Stop the presses. No, wait. Geologist and fossil digger Casey Luskin offers some thoughts on William Lane Craig’s In Quest of the Historical Adam:
Evangelical intellectuals often assume that challenging evolution is what brings disrepute upon the church. Even some evangelical leaders push this view, hoping to bully evangelicals into staying silent about doubts about Darwin. But recent debates over Adam and Eve have turned this stereotype on its head. Over the past decade it has been evangelical scientists who embraced mainstream evolutionary ideas and told the church that they must reject 2,000-year-old doctrines on Adam and Eve, that got the science wrong. This led to nearly a decade of leading theistic evolutionists wrongly pushing the idea that Adam and Eve as historical individuals are false. Only after Darwin-doubting scientists in the intelligent design camp were willing to challenge the status quo did the truth become clear that science has not refuted Adam and Eve.

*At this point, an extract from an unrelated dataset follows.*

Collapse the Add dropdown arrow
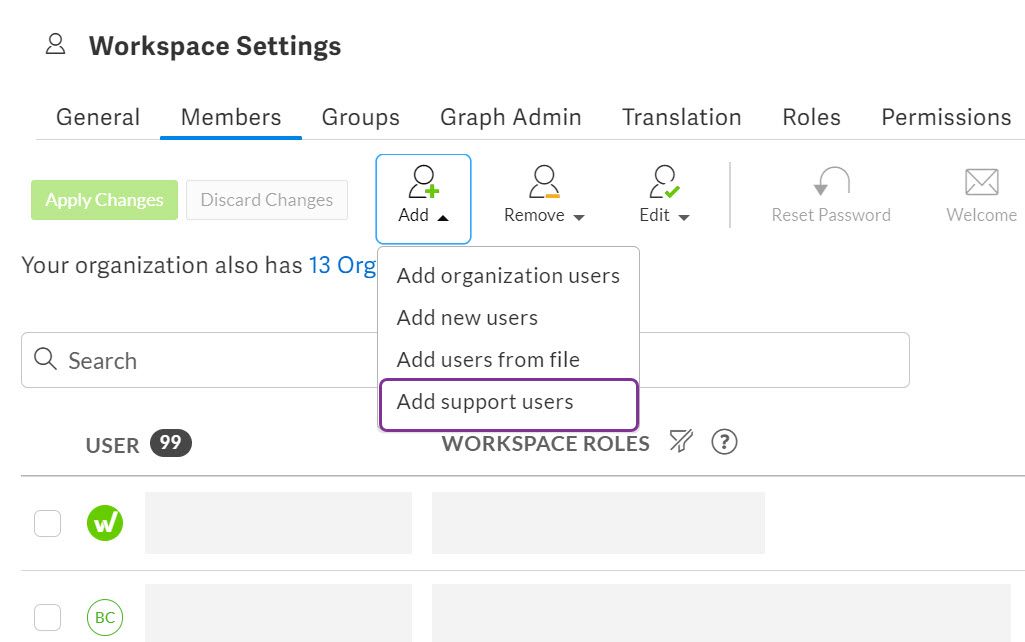The image size is (1025, 642). click(441, 216)
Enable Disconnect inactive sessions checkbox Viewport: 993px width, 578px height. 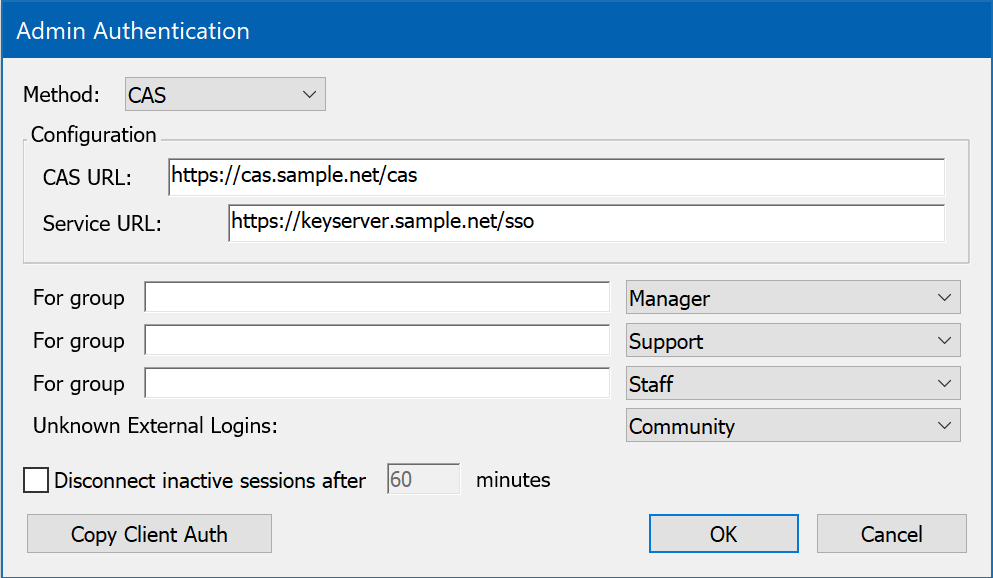(37, 481)
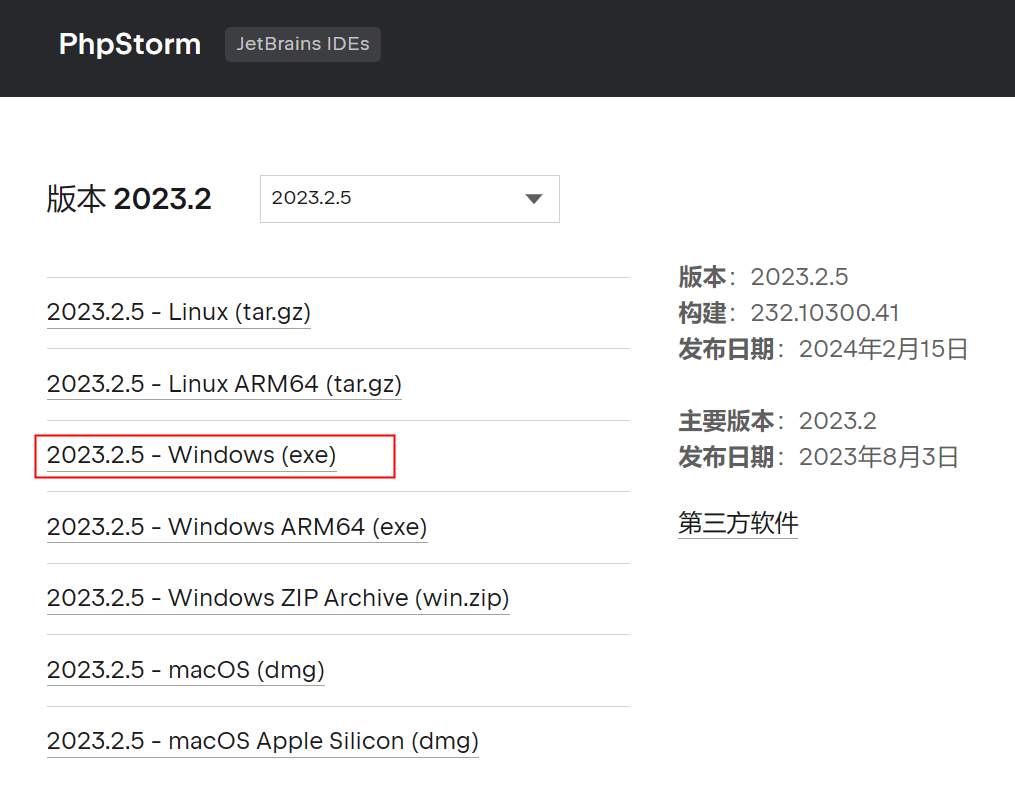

Evangelical Christians who continue to embrace evolutionary ideas in the absence of confirming evidence continue to bet on the wrong horse, and threaten to repeat these mistakes. This is the moral of the story over recent debates over Adam and Eve — and it isn’t emphasized by Craig because he still thinks it is unwise to challenge biological evolution. Indeed, Craig continues to rely upon BioLogos arguments that pseudogenes are “broken” and non-functional junk DNA that we share with apes, thereby demonstrating our common ancestry. Those arguments are increasingly contradicted by evidence presented in highly authoritative scientific papers which find that pseudogenes are commonly functional, and they ought not be assumed to be genetic “junk.” In relying upon dubious evolutionary arguments that are increasingly refuted by the technical literature, Craig may be repeating the very mistake that led previous evangelicals to think Adam and Eve did not exist.
Casey Luskin, “Coming Attraction: My Review of William Lane Craig’s In Quest of the Historical Adam” at Big Think (November 9, 2021)
Luskin intends a multi-part series on the topic.
Some of us definitely believe in the Historical Adam. Who else, we ask you, could possibly be the ancestor of the Historical Jesus?